The act of observation is never neutral. Reality TV does not show reality because the presence of the camera injects an outside element into an otherwise closed system. Perhaps the closest we could come to filming reality would be to watch through hidden cameras or one-way glass. It’s no secret that we act differently when we know we are being watched. The presence of the the media
can turn a peaceful protest into a violent melee, as people “perform” for the camera or attempt to deliver the sort of excitement that wins coverage on the nightly news. Even if the journalists or photographers go unnoticed, their work inevitably frames and shades the public memory of the event.
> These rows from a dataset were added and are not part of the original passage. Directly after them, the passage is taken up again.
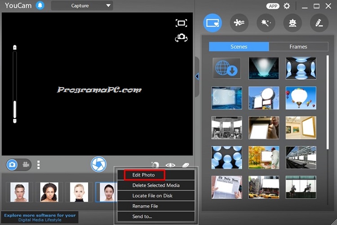Click the notification bell next to YouCam
337x225 pixels.
click(x=40, y=6)

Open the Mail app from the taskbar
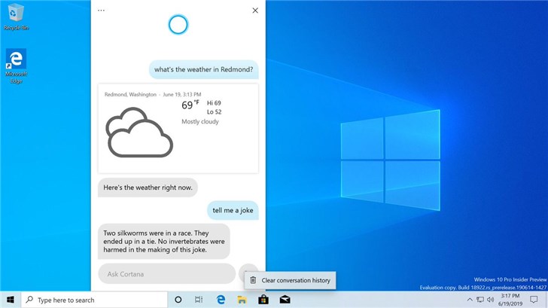[x=285, y=300]
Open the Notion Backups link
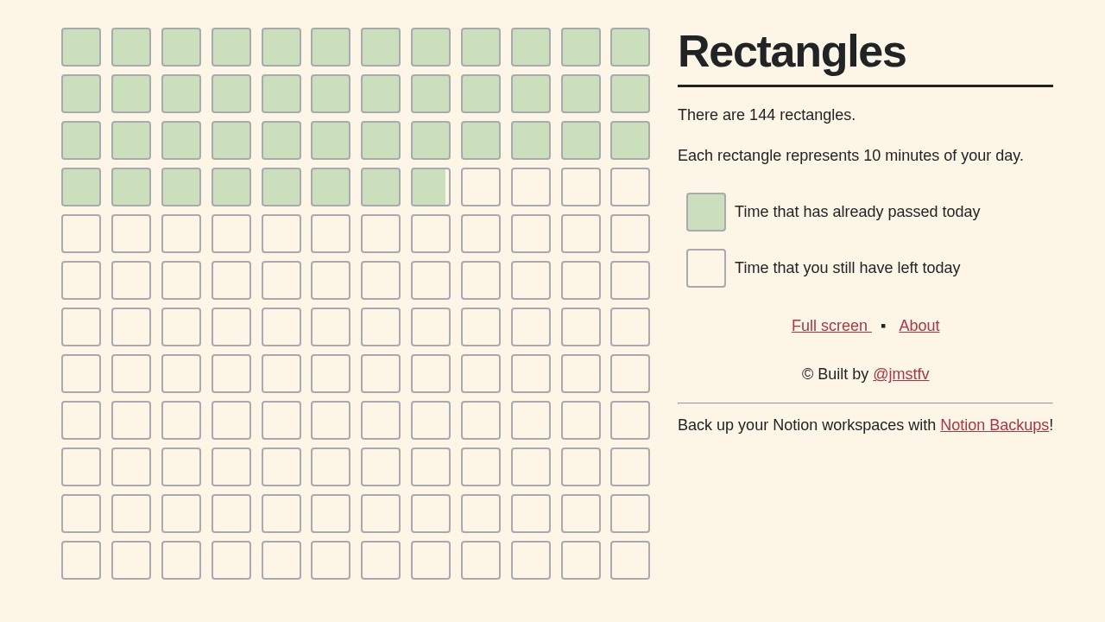 [x=994, y=425]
The cliche holds that “the camera never lies,” but it lies by its very nature, by the fact that it cannot capture everything around it. By definition, a photograph picks a square of space and squashes it between four walls; it includes some things and excludes others. A front-page picture of a demonstrating crowd may show people packed tightly together, but it may not reveal that, had the photographer pivoted 90 degrees to the right, he would have seen an empty street.
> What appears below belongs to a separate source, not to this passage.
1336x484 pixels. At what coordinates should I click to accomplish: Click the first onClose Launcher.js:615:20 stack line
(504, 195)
How much does the media influence world events? How much of the narrative we accept as history is a fabrication concocted by human beings trying to make sense out of chaos? Two recent stories explore what happens when reality becomes surreal, when the hand holding the camera is the same as the hand guiding the revolution.
In “The Toppling” (The New Yorker, 1/10/11), Peter Maass reveals that a symbolic, TV-friendly turning point in the invasion of Iraq — the toppling of the statue of Saddam Hussein in Baghdad’s Firdos Square — was perhaps more a product of the American military and media than any swell of anti-Saddam Iraqi spirit.
“The slap that sparked a revolution” (The Guardian, 5/15/11) is Elizabeth Day’s investigation of the life and death of Mohamed Bouazizi, whose self-immolation sparked the revolution in Tunisia. The particulars of the straw that broke the camel’s back, an argument with a government official that may (or may not) have ended in a slap to Bouazizi’s face, are hardly straightforward. Day writes that “there is also a growing murmur of dissent among those who believe that Mohamed was not a political hero but a media creation . . . .” Everything, from the slap itself to a visit by Tunisia’s dictator to Bouazizi’s deathbed, is in question.